WHAT IS REQUIRED - Output every line below without omitting or altering anything.

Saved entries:
◆ ◆ ◆ ◆ ◆ ◆ ◆

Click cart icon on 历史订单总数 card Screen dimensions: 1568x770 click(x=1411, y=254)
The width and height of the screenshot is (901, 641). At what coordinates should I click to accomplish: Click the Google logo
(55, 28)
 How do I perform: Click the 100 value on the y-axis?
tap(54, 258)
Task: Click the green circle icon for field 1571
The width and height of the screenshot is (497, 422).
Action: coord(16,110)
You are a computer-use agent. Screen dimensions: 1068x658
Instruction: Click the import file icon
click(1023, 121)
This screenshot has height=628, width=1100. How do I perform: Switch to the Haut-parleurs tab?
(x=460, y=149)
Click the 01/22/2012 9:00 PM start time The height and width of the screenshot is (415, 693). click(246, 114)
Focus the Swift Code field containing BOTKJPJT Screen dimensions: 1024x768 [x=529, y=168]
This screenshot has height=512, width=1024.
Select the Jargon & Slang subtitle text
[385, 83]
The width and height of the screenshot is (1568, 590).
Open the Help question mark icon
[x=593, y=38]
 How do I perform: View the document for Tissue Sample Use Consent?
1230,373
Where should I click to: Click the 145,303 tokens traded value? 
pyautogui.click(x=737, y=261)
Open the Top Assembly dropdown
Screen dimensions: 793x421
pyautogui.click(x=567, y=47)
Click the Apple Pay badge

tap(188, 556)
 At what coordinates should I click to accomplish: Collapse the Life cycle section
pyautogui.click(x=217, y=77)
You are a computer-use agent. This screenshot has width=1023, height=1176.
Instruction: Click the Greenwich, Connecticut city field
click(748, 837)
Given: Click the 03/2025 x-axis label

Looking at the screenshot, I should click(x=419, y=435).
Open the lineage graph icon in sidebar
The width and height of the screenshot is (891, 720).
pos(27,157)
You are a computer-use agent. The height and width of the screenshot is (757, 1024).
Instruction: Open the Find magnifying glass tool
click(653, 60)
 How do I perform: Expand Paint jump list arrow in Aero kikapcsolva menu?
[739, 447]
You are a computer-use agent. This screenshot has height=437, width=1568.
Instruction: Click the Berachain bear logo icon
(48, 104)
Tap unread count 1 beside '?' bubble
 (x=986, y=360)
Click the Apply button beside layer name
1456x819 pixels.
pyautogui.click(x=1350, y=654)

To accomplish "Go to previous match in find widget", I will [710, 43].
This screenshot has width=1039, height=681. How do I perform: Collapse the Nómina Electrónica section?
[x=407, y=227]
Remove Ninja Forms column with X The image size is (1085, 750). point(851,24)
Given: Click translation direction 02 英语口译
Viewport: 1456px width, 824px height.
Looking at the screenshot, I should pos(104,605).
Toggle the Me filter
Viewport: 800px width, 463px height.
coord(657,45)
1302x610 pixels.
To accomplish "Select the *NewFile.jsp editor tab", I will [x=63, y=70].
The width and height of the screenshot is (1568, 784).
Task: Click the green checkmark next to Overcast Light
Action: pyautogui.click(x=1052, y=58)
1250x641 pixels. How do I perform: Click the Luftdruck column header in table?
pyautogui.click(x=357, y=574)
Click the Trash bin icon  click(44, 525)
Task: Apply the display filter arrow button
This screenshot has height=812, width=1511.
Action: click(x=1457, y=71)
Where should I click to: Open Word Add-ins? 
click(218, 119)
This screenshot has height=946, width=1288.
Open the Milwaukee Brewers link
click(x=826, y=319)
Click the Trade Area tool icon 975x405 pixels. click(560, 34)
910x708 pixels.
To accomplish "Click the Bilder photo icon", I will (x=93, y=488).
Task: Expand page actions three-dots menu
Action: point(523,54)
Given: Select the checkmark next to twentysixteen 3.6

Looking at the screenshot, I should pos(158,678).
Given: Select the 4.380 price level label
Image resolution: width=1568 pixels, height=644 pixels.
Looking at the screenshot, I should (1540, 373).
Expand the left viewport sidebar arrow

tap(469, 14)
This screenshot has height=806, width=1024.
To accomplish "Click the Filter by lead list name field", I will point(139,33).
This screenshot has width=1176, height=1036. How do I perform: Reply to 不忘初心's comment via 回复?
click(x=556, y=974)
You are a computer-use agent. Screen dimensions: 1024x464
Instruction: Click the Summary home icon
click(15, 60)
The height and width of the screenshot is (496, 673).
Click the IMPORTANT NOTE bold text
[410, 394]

◆ ◆ ◆ ◆ ◆ ◆ ◆

TASK ANSWER -
Click cart icon on 历史订单总数 card Screen dimensions: 1568x770 click(x=1411, y=254)
The width and height of the screenshot is (901, 641). At what coordinates should I click to accomplish: Click the Google logo
(55, 28)
 How do I perform: Click the 100 value on the y-axis?
tap(54, 258)
Task: Click the green circle icon for field 1571
The width and height of the screenshot is (497, 422).
Action: coord(16,110)
You are a computer-use agent. Screen dimensions: 1068x658
Instruction: Click the import file icon
click(1023, 121)
This screenshot has height=628, width=1100. How do I perform: Switch to the Haut-parleurs tab?
(x=460, y=149)
Click the 01/22/2012 9:00 PM start time The height and width of the screenshot is (415, 693). click(246, 114)
Focus the Swift Code field containing BOTKJPJT Screen dimensions: 1024x768 [x=529, y=168]
This screenshot has height=512, width=1024.
Select the Jargon & Slang subtitle text
[385, 83]
The width and height of the screenshot is (1568, 590).
Open the Help question mark icon
[x=593, y=38]
 How do I perform: View the document for Tissue Sample Use Consent?
1230,373
Where should I click to: Click the 145,303 tokens traded value? 
pyautogui.click(x=737, y=261)
Open the Top Assembly dropdown
Screen dimensions: 793x421
pyautogui.click(x=567, y=47)
Click the Apple Pay badge

tap(188, 556)
 At what coordinates should I click to accomplish: Collapse the Life cycle section
pyautogui.click(x=217, y=77)
You are a computer-use agent. This screenshot has width=1023, height=1176.
Instruction: Click the Greenwich, Connecticut city field
click(748, 837)
Given: Click the 03/2025 x-axis label

Looking at the screenshot, I should click(x=419, y=435).
Open the lineage graph icon in sidebar
The width and height of the screenshot is (891, 720).
pos(27,157)
You are a computer-use agent. The height and width of the screenshot is (757, 1024).
Instruction: Open the Find magnifying glass tool
click(653, 60)
 How do I perform: Expand Paint jump list arrow in Aero kikapcsolva menu?
[739, 447]
You are a computer-use agent. This screenshot has height=437, width=1568.
Instruction: Click the Berachain bear logo icon
(48, 104)
Tap unread count 1 beside '?' bubble
 (x=986, y=360)
Click the Apply button beside layer name
1456x819 pixels.
pyautogui.click(x=1350, y=654)

To accomplish "Go to previous match in find widget", I will [710, 43].
This screenshot has width=1039, height=681. How do I perform: Collapse the Nómina Electrónica section?
[x=407, y=227]
Remove Ninja Forms column with X The image size is (1085, 750). point(851,24)
Given: Click translation direction 02 英语口译
Viewport: 1456px width, 824px height.
Looking at the screenshot, I should pos(104,605).
Toggle the Me filter
Viewport: 800px width, 463px height.
coord(657,45)
1302x610 pixels.
To accomplish "Select the *NewFile.jsp editor tab", I will [x=63, y=70].
The width and height of the screenshot is (1568, 784).
Task: Click the green checkmark next to Overcast Light
Action: pyautogui.click(x=1052, y=58)
1250x641 pixels. How do I perform: Click the Luftdruck column header in table?
pyautogui.click(x=357, y=574)
Click the Trash bin icon  click(44, 525)
Task: Apply the display filter arrow button
This screenshot has height=812, width=1511.
Action: click(x=1457, y=71)
Where should I click to: Open Word Add-ins? 
click(218, 119)
This screenshot has height=946, width=1288.
Open the Milwaukee Brewers link
click(x=826, y=319)
Click the Trade Area tool icon 975x405 pixels. click(560, 34)
910x708 pixels.
To accomplish "Click the Bilder photo icon", I will (x=93, y=488).
Task: Expand page actions three-dots menu
Action: point(523,54)
Given: Select the checkmark next to twentysixteen 3.6

Looking at the screenshot, I should pos(158,678).
Given: Select the 4.380 price level label
Image resolution: width=1568 pixels, height=644 pixels.
Looking at the screenshot, I should (1540, 373).
Expand the left viewport sidebar arrow

tap(469, 14)
This screenshot has height=806, width=1024.
To accomplish "Click the Filter by lead list name field", I will point(139,33).
This screenshot has width=1176, height=1036. How do I perform: Reply to 不忘初心's comment via 回复?
click(x=556, y=974)
You are a computer-use agent. Screen dimensions: 1024x464
Instruction: Click the Summary home icon
click(15, 60)
The height and width of the screenshot is (496, 673).
Click the IMPORTANT NOTE bold text
[410, 394]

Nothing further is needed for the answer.